1892 - The North Galveston, Houston and Kansas City Railroad Company was chartered on June 24, 1892. The railroad was planned to connect the Gulf Coast with Kansas City. In 1893 the railroad built sixteen miles of track between Virginia Point and North Galveston. That year the railroad also went into receivership and was sold to Isaac Heffron on May 17, 1894. Heffron resold the line to some of the original stockholders on that same day. On January 30, 1895, the line became part of the Galveston, La Porte and Houston Railway Company.
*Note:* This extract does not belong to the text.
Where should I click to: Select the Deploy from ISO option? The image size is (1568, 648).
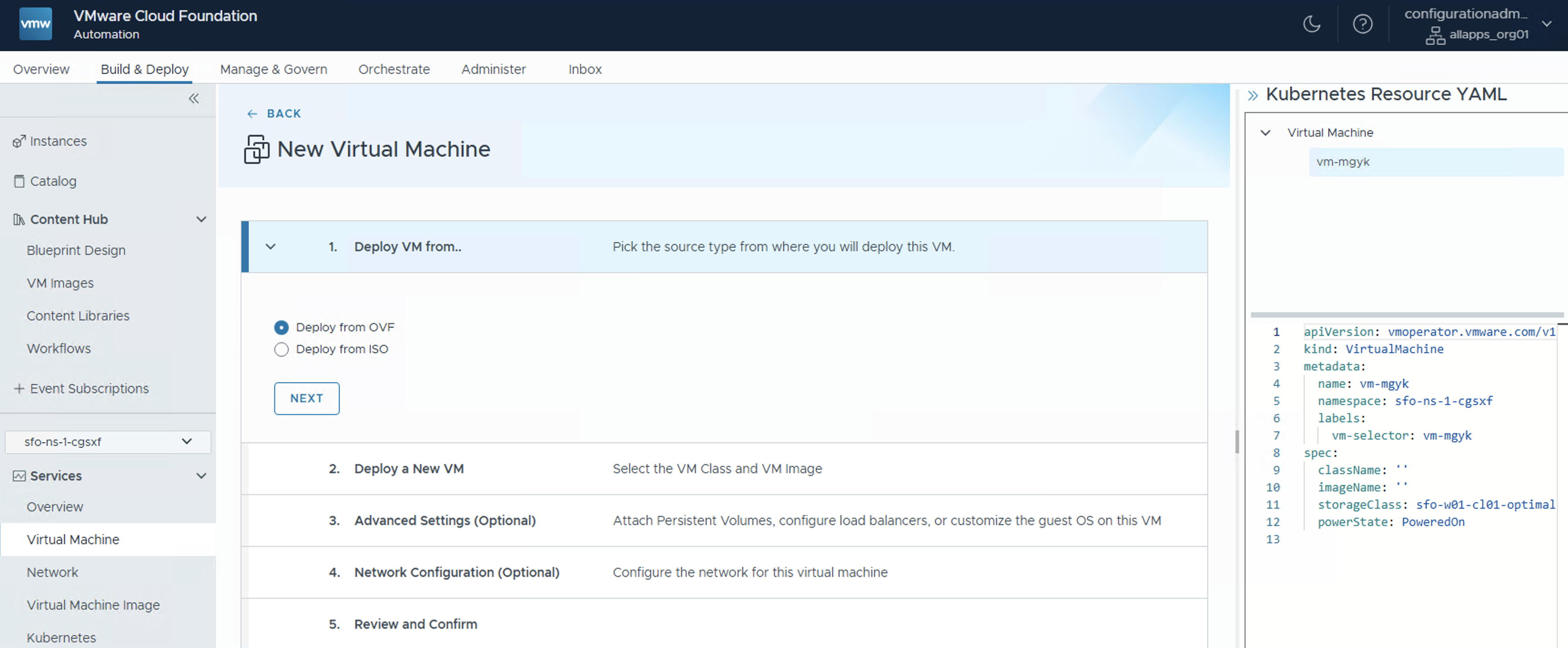281,349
1896 - Hampson Boren Gary, soldier, public servant, and diplomat, was born in Tyler, Texas, on April 23, 1873. After graduation from the University of Virginia (Phi Beta Kappa) in 1894, he practiced law in Tyler. He was commissioned a first lieutenant in the Fifth Infantry on June 24, 1896, and later organized the Smith County Rifles. During the Spanish-American War he was captain of Company K, Fourth Texas Volunteer Infantry Regiment. After the war he served in the Texas National Guard as colonel of the Third Texas Infantry Regiment. Gary was a member of the Texas House of Representatives, 1900–01, and the board of regents of the University of Texas.

1903 - The Wichita Falls and Oklahoma Railway Company was chartered on October 23, 1903, to build a road twenty miles from Wichita Falls to a point in the northwest corner of Clay County on the south bank of the Red River, near the mouth of Cache Creek. The Wichita Falls and Oklahoma was the first of a group of feeders that the Colorado and Southern built for the Fort Worth and Denver City Railway. Twenty-two miles of track was built from Wichita Falls to Byers, Texas, and placed in service on June 24, 1904. The entire line was abandoned on October 19, 1942, and the track removed the following year.